La rosa bipartisan

Non è un nuovo ibrido prodotto dal florovivaismo italiano ma l’ibrido che dovrebbe produrre la politica italiana sulla via dell’elezione del nuovo capo dello stato, dopo la rapida sfioritura della rosellina di nomi prodotta da Salvini costituita, a suo parere, di petali profumatissimi (Marcello Pera, Carlo Nordio e Letizia Moratti) che avrebbero dovuto inebriare il centrosinistra e portare in tempi brevi ad una scelta condivisa del presidente della Repubblica, ma che ha prodotto solo il fatto che quei candidati sono stati “bruciati”.

Non è un caso che nella rosa salviniana non ci fosse il nome dell’attuale presidente del Consiglio. La motivazione che per il centrodestra il posto giusto per Draghi sia alla guida del governo (in sé e per sé una buona motivazione) non è credibile, visto che uno dei principali componenti della coalizione di centrodestra, Fratelli d’Italia, ha sempre sostenuto che quello guidato da Draghi è un pessimo governo e va quanto prima mandato a casa (questo invece la componente guidata da Salvini non lo dice, anche se lo pensa).

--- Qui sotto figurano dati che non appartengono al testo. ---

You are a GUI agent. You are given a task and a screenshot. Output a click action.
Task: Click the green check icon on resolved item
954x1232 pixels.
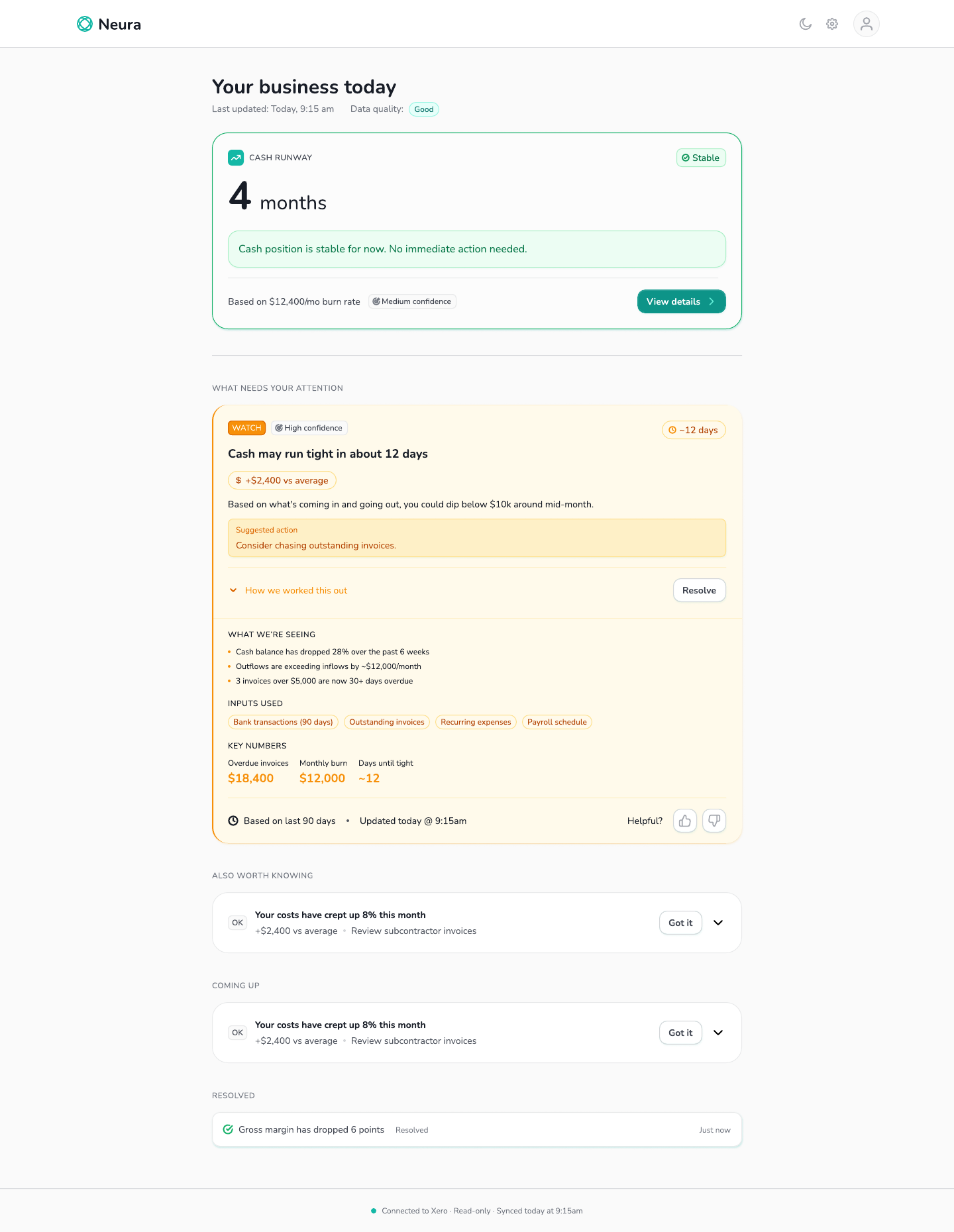(x=228, y=1129)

Con il prematuro appassirsi della sua rosa, Salvini ha dovuto riconoscere suo malgrado una cosa che sta scritta nei fatti ma che lui e l’intero centrodestra si ostinano a negare: il centrodestra non è maggioranza in questo parlamento e, al di là della narrazione che viene fatta, non è maggioranza neppure nell’opinione pubblica di questo Paese, come mostrano tutti i più recenti sondaggi (ad esempio, per Euromedia Research: Centrodestra 47,1%, Centrosinistra 50,3%). E quindi non può produrre rose e fiori che gli altri si devono limitare a cogliere. O meglio, può farlo ma non serve a niente.

Che cosa è avvenuto nelle aule del parlamento italiano nei giorni scorsi e cosa potrebbe/dovrebbe avvenire nei prossimi giorni lo racconta molto bene, con parole semplici e chiare, il direttore del quotidiano La Repubblica Maurizio Molinari nell’introduzione alla newsletter con la quale da il buongiorno agli abbonati del suo giornale:

dopo tre scrutini andati a vuoto e alla vigilia di quello odierno, il quarto, momento in cui, da qui in avanti, sarà possibile eleggere il capo dello Stato con la maggioranza assoluta degli aventi diritto al voto (vale a dire 505 voti) e non più con una maggioranza qualificata, la sfida per il Quirinale conosce un suo primo momento decisivo. Come titoliamo nella nostra apertura, Matteo Salvini, dopo aver bruciato nei giorni scorsi ben cinque nomi di parte (Pera, Nordio, Moratti, Casellati e Frattini), vede implodere il centrodestra e per questo rinuncia alla spallata. E decide per questo di definire con Letta e Conte una rosa bipartisan di candidati su cui, da oggi, comincerà un confronto tra i due schieramenti. Si tratta di una lista di nomi in cui figurano, con Draghi e Casini, Giuliano Amato, Elisabetta Belloni, Marta Cartabia e Sabino Cassese. Tra questi, sarà scelto il nuovo capo dello Stato che, se si deve stare alle previsioni di Letta, potrebbe essere eletto, salvo sorprese, nello scrutinio di domani, lasciando che anche quello odierno vada a vuoto.

Per “condividere”, insomma, la strada maestra non è quella imboccata da Salvini e tutto il centrodestra (salvo qualche voce isolata come quella di Maurizio Lupi). È, semplicemente: mettersi intorno a un tavolo, tutti quanti, e prima di ragionare su dei nomi (e/o di cosa fa più comodo a questo o quel partito) ragionare su cosa oggi serve al Paese e, quindi, produrre l’ibrido (la rosa ottenuta da un incrocio) che può aiutarci non solo ad avere un nuovo presidente della Repubblica (di persone degne di svolgere questo compito per fortuna ce ne sono ancora) ma a costruire una strategia politica seria e realmente condivisa per condurre il nostro Paese fuori dalla lista dei paesi in declino dell’Europa (a questo servono i molti denari messici a disposizione dall’Unione e che i vari partiti, per rincorrere le proprie convenienze, rischiano di sprecare). Un appuntamento che non possiamo mancare. Fare presto, prego.